Collected data entries:

++++++++++

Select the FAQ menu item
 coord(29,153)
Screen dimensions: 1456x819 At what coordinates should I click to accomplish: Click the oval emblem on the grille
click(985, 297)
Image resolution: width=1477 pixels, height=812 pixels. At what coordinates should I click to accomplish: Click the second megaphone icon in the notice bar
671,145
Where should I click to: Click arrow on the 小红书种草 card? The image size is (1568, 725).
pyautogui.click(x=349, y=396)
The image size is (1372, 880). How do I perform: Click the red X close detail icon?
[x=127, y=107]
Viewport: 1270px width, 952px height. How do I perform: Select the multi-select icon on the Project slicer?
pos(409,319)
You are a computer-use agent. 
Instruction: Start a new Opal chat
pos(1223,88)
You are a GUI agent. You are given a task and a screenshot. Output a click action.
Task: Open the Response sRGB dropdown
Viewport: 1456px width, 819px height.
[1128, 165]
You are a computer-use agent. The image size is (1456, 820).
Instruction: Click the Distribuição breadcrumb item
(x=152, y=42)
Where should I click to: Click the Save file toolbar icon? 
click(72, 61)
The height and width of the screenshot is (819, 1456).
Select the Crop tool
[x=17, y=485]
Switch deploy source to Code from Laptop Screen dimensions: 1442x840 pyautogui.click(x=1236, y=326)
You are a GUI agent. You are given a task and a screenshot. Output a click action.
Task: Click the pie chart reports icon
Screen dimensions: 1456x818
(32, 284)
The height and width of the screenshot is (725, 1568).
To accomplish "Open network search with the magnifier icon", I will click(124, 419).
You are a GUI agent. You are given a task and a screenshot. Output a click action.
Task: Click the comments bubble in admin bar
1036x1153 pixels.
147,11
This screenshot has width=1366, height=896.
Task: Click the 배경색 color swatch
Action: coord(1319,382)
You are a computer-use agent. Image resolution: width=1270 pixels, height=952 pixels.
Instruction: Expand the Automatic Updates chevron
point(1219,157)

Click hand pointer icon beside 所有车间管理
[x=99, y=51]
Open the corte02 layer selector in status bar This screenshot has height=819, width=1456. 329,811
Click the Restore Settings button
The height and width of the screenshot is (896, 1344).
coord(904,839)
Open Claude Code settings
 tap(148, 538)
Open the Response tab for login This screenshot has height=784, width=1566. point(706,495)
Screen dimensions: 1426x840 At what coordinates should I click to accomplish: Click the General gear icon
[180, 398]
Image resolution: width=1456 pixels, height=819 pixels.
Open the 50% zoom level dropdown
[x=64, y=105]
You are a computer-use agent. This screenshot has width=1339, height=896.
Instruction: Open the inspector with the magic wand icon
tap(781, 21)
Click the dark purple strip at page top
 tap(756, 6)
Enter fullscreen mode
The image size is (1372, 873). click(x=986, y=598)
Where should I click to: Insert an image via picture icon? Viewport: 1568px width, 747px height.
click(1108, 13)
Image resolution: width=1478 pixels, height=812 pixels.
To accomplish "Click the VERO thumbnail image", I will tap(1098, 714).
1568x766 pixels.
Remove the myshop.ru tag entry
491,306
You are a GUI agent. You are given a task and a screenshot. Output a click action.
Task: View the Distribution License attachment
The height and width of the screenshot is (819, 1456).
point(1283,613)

++++++++++

Activity
Among the entries, find every line holding "computer" and return it.

Written solution
You are a computer-use agent. 
You are a computer-use agent. The image size is (1456, 820).
You are a computer-use agent. Image resolution: width=1270 pixels, height=952 pixels.
You are a computer-use agent. This screenshot has width=1339, height=896.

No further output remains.